RATON, N.M. — A group of prominent friends, including a key Zimbabwean opposition leader and a Texas-based investor and philanthropist, was heading to a ranch in the U.S. state of New Mexico when their helicopter crashed and burned in a remote area, killing five people aboard.
Friends and family members confirmed Thursday that opposition leader Roy Bennett and his wife, Heather, had traveled to New Mexico to spend their holiday with friend and wealthy businessman Charles Burnett III at his ranch. Burnett's friends, pilot Jamie Coleman Dodd of Colorado and co-pilot Paul Cobb of Texas, were ferrying the group aboard a Huey UH-1 when it went down after dark Wednesday.
All five died, according to New Mexico State Police.
The only survivor was Andra Cobb, the co-pilot's daughter who was in a long-term relationship with Burnett.
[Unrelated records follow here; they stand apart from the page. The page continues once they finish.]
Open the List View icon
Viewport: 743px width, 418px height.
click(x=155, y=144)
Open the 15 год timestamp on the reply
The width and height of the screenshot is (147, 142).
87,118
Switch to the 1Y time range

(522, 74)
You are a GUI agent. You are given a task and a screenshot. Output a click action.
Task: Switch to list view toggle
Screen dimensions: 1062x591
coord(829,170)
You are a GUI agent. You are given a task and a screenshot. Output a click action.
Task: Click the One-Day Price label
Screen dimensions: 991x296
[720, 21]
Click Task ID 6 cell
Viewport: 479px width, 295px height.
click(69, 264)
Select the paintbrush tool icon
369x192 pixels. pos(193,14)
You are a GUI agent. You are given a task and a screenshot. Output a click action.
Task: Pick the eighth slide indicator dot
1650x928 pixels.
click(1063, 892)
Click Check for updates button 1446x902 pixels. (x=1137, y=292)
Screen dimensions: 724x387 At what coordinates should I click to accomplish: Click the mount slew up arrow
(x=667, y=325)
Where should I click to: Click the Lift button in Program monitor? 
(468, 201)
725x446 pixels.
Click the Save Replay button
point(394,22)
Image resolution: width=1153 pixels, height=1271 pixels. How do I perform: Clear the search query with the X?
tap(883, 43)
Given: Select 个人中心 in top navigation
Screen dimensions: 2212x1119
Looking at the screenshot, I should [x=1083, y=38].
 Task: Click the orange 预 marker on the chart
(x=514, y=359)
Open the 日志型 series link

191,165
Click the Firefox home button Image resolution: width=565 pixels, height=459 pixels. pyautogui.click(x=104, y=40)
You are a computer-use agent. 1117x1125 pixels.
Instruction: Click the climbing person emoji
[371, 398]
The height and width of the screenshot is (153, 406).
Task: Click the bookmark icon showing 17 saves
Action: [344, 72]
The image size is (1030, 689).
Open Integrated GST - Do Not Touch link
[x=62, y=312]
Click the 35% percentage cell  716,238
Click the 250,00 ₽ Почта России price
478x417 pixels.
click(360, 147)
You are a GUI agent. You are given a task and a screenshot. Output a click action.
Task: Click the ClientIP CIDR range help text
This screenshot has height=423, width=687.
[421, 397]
She was able to escape before the helicopter burst into flames.
Her voice breaking, Martha Cobb told The Associated Press that her 39-year-old daughter was hospitalized with broken bones.
"She's just very distraught," the mother said in a telephone interview. "I'm just glad my daughter is OK, but I hate that my husband of 41 years is gone."
Martha Cobb and her husband had befriended the Bennetts while traveling on cruises.
Roy Bennett, 60, treasurer-general of the Morgan Tsvangirai's Movement for Democratic Change opposition party, won a devoted following of black Zimbabweans for passionately advocating political change.